Role of enhanced arachidonate availability through phospholipase A2 pathway in mediation of increased prostaglandin synthesis by glomeruli from diabetic rats.

Abstract

Prostaglandin E2 (PGE2) production by superfused glomeruli from rats made diabetic for 2 wk by streptozocin injection is twofold higher than that by glomeruli from normal rats. The higher rates of PGE2 production by glomeruli from diabetic rats are associated with higher levels of labeled free arachidonate in glomeruli prelabeled with [3H]arachidonate, both basally and after stimulation with Ca2+ ionophore A23187. The difference between release of labeled arachidonate from phospholipids of diabetic versus normal glomeruli is likely underestimated by measurements of arachidonate alone due to more rapid incorporation of released arachidonate into triacylglycerol of diabetic glomeruli. A23187 induced a fall in labeled phosphatidylcholine, phosphatidylethanolamine, and phosphatidylinositol in glomeruli that had been prelabeled with [3H]arachidonate and also induced a reduction in the mass of these phospholipids. Consistent with the higher levels of labeled arachidonate, the reduction in both labeled phospholipids and phospholipid mass with A23187 was greater in glomeruli from diabetic than normal rats.
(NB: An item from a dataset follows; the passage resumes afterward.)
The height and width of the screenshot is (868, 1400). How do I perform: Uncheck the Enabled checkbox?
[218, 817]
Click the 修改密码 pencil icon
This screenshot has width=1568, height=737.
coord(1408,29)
Furthermore, the reduction in labeled phospholipids and phospholipid mass with A23187 was largely (62-80%) accounted for by a fall in phosphatidylcholine plus phosphatidylethanolamine in glomeruli from both normal and diabetic rats. These results suggest a primary role for phospholipase A2 in A23187 actions on glomerular arachidonate release in normal rats and for the higher levels of arachidonate found in glomeruli from diabetic rats. Nevertheless, A23187 also stimulated the production of inositol phosphates--a measure of cellular phospholipase C activity.(ABSTRACT TRUNCATED AT 250 WORDS)